YOUR TASK: Filter this material down to the lines that contain the string "Image", and return those lines.
++++ GIVEN INFORMATION
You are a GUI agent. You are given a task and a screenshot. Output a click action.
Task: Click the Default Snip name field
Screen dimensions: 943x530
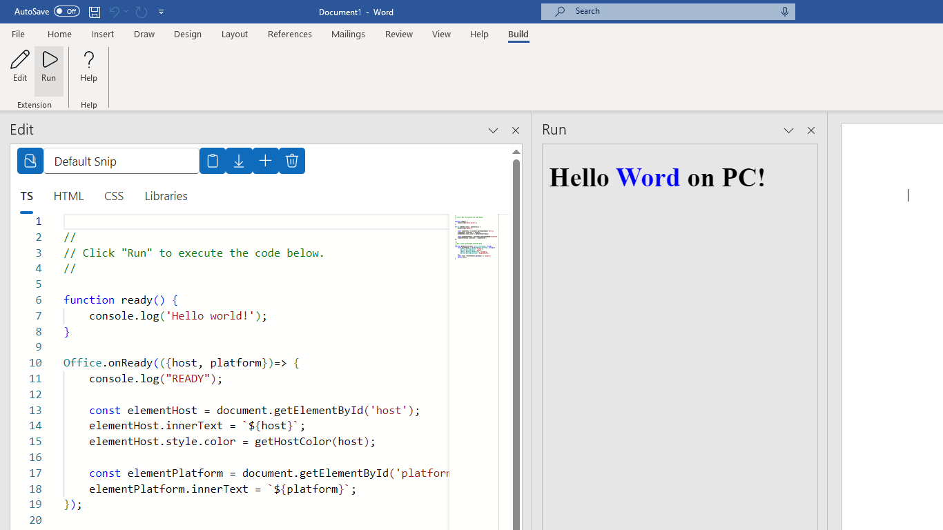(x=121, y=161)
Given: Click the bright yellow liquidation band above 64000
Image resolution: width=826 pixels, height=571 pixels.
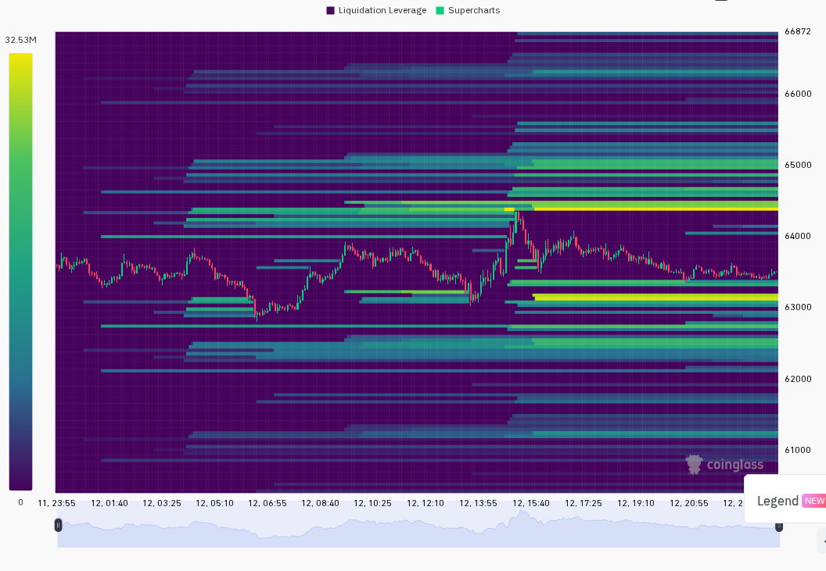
++++++++
++++ GIVEN INFORMATION
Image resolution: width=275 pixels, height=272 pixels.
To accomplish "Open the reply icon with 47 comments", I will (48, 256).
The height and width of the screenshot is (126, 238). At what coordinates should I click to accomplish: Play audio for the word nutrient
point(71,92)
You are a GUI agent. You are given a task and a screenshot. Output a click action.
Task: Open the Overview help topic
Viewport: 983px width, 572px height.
++++++++
++++ GIVEN INFORMATION
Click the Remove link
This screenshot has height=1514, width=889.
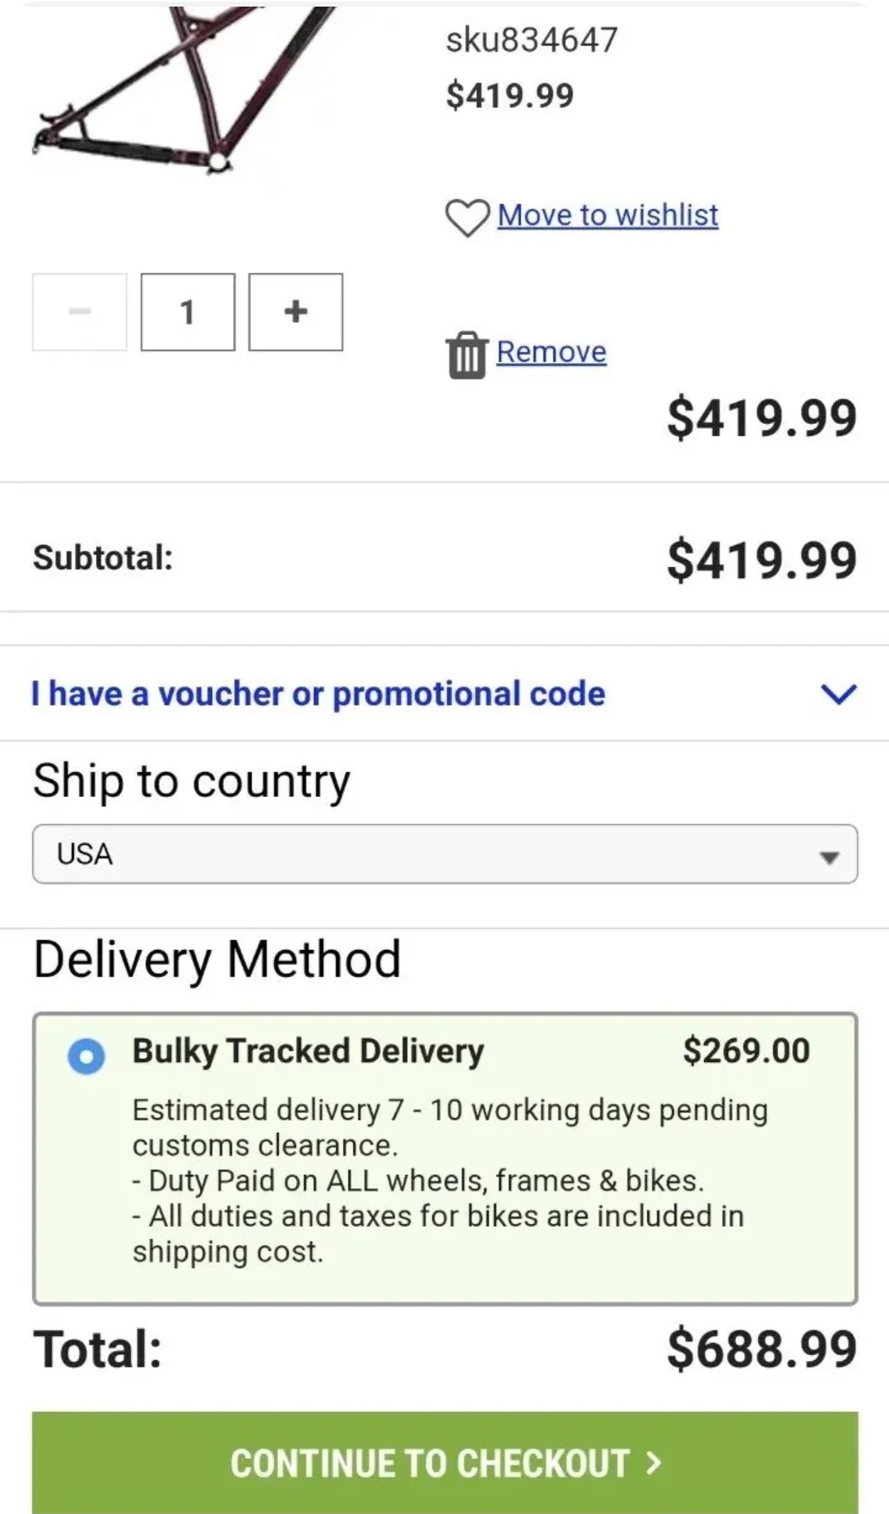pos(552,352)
++++++++
ANSWER AREA:
Image resolution: width=826 pixels, height=571 pixels.
Image resolution: width=275 pixels, height=272 pixels.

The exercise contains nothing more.